▶ _Required action_: Check each line of the entries below for the word "agent", and copy the lines that have it.

*** Input material ***

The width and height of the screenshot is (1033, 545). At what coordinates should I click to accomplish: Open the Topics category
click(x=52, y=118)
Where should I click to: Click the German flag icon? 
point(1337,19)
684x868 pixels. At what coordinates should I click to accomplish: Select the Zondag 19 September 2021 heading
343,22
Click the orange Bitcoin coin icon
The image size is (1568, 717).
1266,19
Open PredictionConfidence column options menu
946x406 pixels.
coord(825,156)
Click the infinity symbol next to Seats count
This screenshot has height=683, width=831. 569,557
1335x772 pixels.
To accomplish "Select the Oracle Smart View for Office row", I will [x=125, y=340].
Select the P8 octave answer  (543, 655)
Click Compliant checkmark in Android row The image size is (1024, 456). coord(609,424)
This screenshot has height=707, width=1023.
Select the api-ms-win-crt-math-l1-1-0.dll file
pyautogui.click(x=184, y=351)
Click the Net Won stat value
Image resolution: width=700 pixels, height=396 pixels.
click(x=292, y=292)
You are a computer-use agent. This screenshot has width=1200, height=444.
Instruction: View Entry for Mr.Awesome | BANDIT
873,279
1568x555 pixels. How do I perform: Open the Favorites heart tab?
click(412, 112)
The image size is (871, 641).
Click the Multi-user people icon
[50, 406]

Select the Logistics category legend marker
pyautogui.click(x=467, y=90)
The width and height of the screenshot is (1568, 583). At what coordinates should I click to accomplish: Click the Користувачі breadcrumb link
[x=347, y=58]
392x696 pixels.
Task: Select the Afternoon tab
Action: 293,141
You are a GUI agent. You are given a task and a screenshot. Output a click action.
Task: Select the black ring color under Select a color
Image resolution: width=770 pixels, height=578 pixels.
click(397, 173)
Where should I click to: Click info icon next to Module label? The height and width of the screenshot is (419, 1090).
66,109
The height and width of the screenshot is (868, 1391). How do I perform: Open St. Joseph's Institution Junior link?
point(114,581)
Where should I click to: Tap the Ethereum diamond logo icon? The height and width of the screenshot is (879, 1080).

*** End of Input material ***

▶ _Finished task_:
You are a computer-use agent. This screenshot has width=1200, height=444.
You are a GUI agent. You are given a task and a screenshot. Output a click action.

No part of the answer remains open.